Goal
Copy the text on Medić's Držić drawings from "Although a work" up to and including "cycle about Držić.", and change "requiem mass" to "memorial mass".

The very unplanned, and apparently unrelated to the works we have in front of us birth of Duje’s Držić began in his artistic universe a few years ago when he became captivated with African masks at the Quai Branly Museum in Paris. He then drew in his notebook, on small papers of barely 10×14 cm, the most diverse masks built with grey tones on a white background. Their volumes were masterfully precise, so it is no wonder it seems that in this very moment we can separate them with our fingers from their background and put them over our faces. That is why ten Paris studies found their place in this exhibition. Without their direct visualization it would be almost impossible for the

viewer to justify the poetics of Medić’s Držić. Thoughts of Henri Focillon on how an artwork is immersed in the variability of time and the belonging to eternity, and how it is specific, local, individual and universal, interpret quite well the seemingly fragile link between African masks and Držić. Precisely those archetypal masks gave form to Duje’s reflections about Držić as a priest.
Although a work of art surpasses all its various meanings, and although around its interpretation, as Focillon says, “flourishes vegetation its interpreters decorate it with”, it still inherently allows all those meanings because they are all mixed within it. On this occasion, a sermon given by Bishop Mate Uzinić on the 3rd of May 2017, during the requiem mass for Marin Držić[2], offers itself as the key to the interpretation and understanding Duje’s perception of Držić’s priesthood, and thus his entire cycle about Držić.

Duje’s “Would-be People 1” and “Would-be People 2” (25×25 cm) with their facial expressions are closest to the archetype of “the Parisian masks”. These are portrayals of faces which have and do not have human features in the same time. One moment they are irresistibly human, and the next they break apart and become mere elements of which something can and does not have to become human. Avarice and lust are what stops these elements to connect into a human being and thus becomeas emphasized by Bishop Uzinić in the aforementioned sermon“non-humans, without emotions, without the ability to pray and undergo a transformation that should have happened to them”.

With his drawing “2nd of May 1567” (25×25 cm) Medić reminds us of the date of Držić’s death recorded by his nephew Jere. He drew curved forms, created according to the shape of human ribs. Medić gives them subtle symbolism by drawing three ribs which invoke one of many recounted conspiracy theories in the Republic of Dubrovnik, according to which the government sent three mercenaries to kill Držić after they learned he went to Venice to execute a “state coup”. The association with Držić’s death inspired the artist to put his pencil to work in drawing Držić’s portrait, a very ungrateful topic that many shy away from because there are no historical artefacts that could help us visualize in any way Vidra’s face. “Death Mask of Dum Marin Držić” (21×21 cm) thus becomes Duje’s contribution in the attempt to imagine Držić in his simple, fleshy humanity. The curious artist imagined a face with tired, almond-shaped eyes, an elongated nose and shapely lips. It is almost theatrical in its calmness, entirely like a mask made out of wax that can portray a kind of apathy, fatigue, and wandering thoughts.

Supplied material

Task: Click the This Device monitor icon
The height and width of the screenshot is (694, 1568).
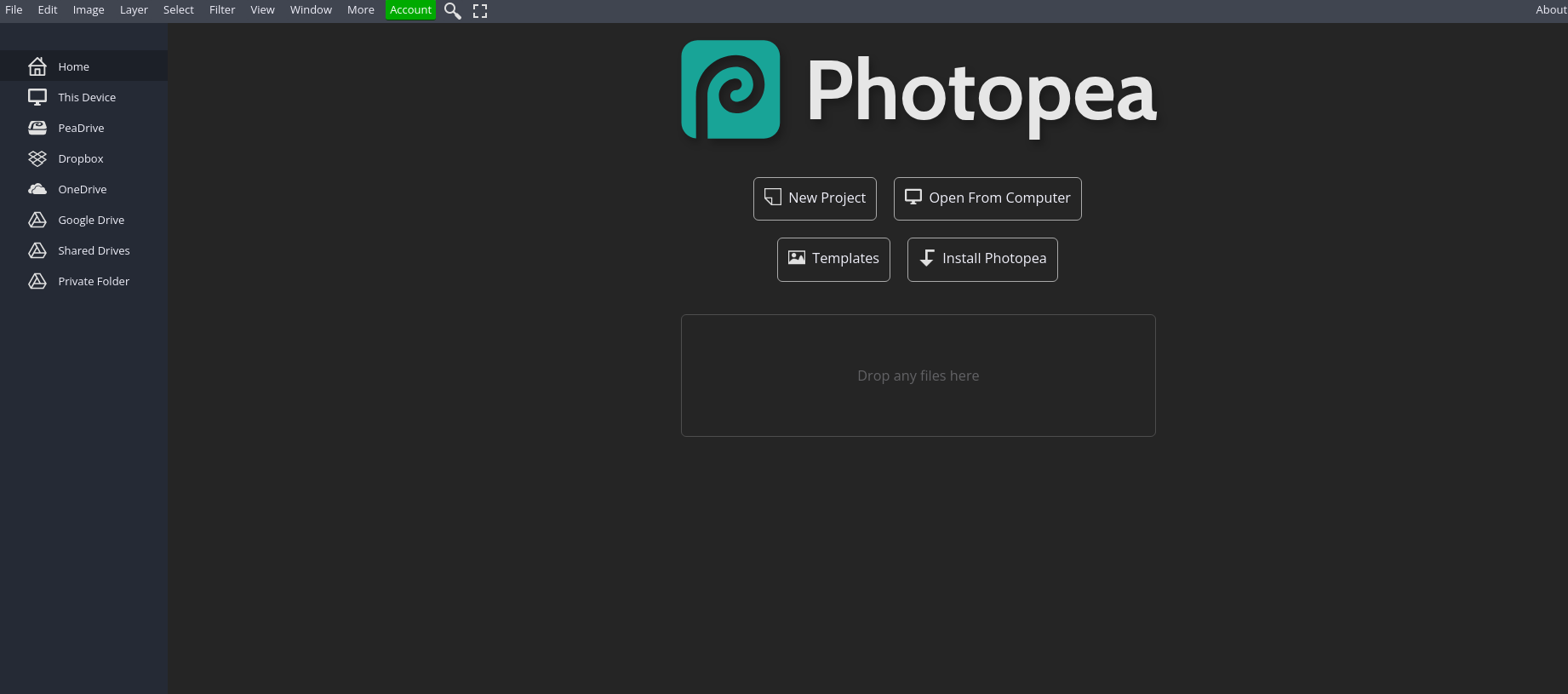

* * *

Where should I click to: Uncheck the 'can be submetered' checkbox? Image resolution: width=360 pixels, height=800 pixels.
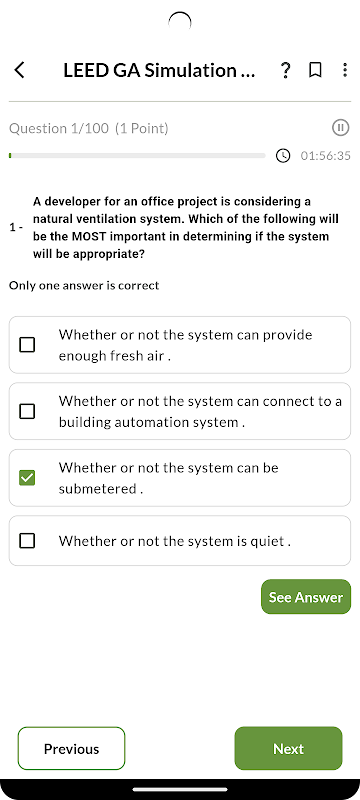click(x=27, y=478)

Completed exercise
Although a work of art surpasses all its various meanings, and although around its interpretation, as Focillon says, “flourishes vegetation its interpreters decorate it with”, it still inherently allows all those meanings because they are all mixed within it. On this occasion, a sermon given by Bishop Mate Uzinić on the 3rd of May 2017, during the memorial mass for Marin Držić[2], offers itself as the key to the interpretation and understanding Duje’s perception of Držić’s priesthood, and thus his entire cycle about Držić.